ICU - Did U C Me?

The more observant of you out there may have noticed me popping up in the background of the recent KDE PIM Sprint, my first real KDE appearance in a while. Work has left me with very little time this year to do KDE and Qt stuff: we're not quite in a Death March, but it's getting close :-) However I made time to attend the PIM sprint to try and make progress on some of my pet projects.

I had plans to discuss a number of items at the sprint, including Plasma/Akonadi integration and ideas for new QML calendar widgets, but mainly I came to work on the new ICU localisation backend for Qt 5.1 which we plan to use in Frameworks 5 to replace KLocale, KCalendarSystem, KTimeZone and KDateTime. I've been working on the design for this on and off for quite a while now, but have only just got around to getting code written down and needed some time to just focus on getting it done. I've now pushed the first results to Gitorious for anyone interested in having a look (Warning: I ruthlessly rebase and push --force!). The code is still a little rough and broken in places but close enough to done to be worth looking at. Comments very welcome.
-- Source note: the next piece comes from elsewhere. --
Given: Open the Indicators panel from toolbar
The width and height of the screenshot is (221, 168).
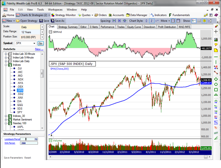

The core design was dictated by the somewhat opposing designs of QLocale and ICU. QLocale has the concept of Default and System locales which are shared objects in every application which consequently need to be immutable and thread-safe. ICU provides formatters that are created with a fixed locale and style, but all the other settings can be changed in a non-thread-safe way, and indeed must be changed to obtain anything other than the default formats, even simple things like changing the number of decimal places or padding requires mutation.

As a consequence I've defined two new classes, QNumberFormatter and QDateTimeFormatter, which wrap the ICU formatter object for a particular locale and style in an immutable Qt-ish API. Calling this API with options for non-default settings causes the formatter to be temporarily cloned and modified to return the desired results. Two more classes QCustomNumberFormatter and QCustomDateTimeFormatter extend the base classes with setters to allow permanent changes without cloning or messing with the default/system objects.

The QNumberFormatter and QCustomrNumberFormatter classes support the following styles:

  • DecimalStyle // 10.00
  • ScientificStyle // 1.0E2
  • PercentageStyle // 10.00%
  • OrdinalStyle // 10th
  • SpelloutStyle // ten
  • DurationStyle // 00:00:10
  • CurrencyStyle // $10.00
  • CurrencyCodeStyle // USD10.00
  • CurrencyNameStyle // 10.00 US dollars
  • DecimalPatternStyle // User defined pattern and symbols
  • RuleBasedStyle // User defined rules

The QDateTimeFormatter and QCustomDateTimeFormatter classes support the following styles:

  • FullStyle
  • LongStyle
  • MediumStyle
  • ShortStyle
  • FullRelativeStyle    // Today
  • LongRelativeStyle
  • MediumRelativeStyle
  • ShortRelativeStyle
  • IsoStyle    // 2012-01-01
  • IsoWeekStyle    // 2012-W01-1
  • IsoOrdinalStyle    // 2012-001
  • Rfc2822Style
  • Rfc3339Style

These new classes provide all the code required to replace the existing QLocale backend implementation as well as provide some new features like the Ordinal and Spell-out number formats, however that's not what really interests us in KDE or why I was at the PIM sprint. It's the next step of adding full Calendar System and Time Zone support into Qt that is the real pay-off. The ICU formatter already implicitly supports the default calendar system and time zone whatever it may be, but my current implementation does not as yet expose the ability to manipulate the calendar or time zone and that is the next step needed before integrating it all into QLocale and QDateTime. However, if you ask those sat next to me during the sprint who suffered my dark mutterings and hair-tearing, this is not going to be easy given the brain-dead design of ICU.

You see, ICU is notorious for being difficult to build against (don't ask packagers about the crazy library numbering and naming scheme), difficult to use and very poorly documented. It started life as a Java library, and it shows :-) The Java API was then ported to C++, but the C++ API comes with no binary compatibility guarantee as it's supposedly "too hard" to do. For an application that may be an inconvenience, but for a library like Qt it makes the C++ API basically unusable. Instead we have to use the C API which is a wrapper around the C++ API.

The problem is this C API is only a limited sub-set of the C++ API and while there is a partial API for Calendars with some Time Zone features, there is no C API provided for just working with Time Zones. You apparently can't even do something as simple as query what Time Zone a Calendar or Formatter is using. Then there is also the restriction we need to support older versions of OSX which ship ancient versions of ICU missing important features. It's going to take some ingenuity to work around these shortcomings, and naturally that is not going to be as efficient or reliable as I might like. Which got me wondering out loud about smarter ways of dealing with ICU, and this is where sitting in a room full of very clever people really comes in handy :-) After some discussions with Kevin and Sune I may have a proposal that allows me to use the full C++ API, but that's something for the Qt mailing list.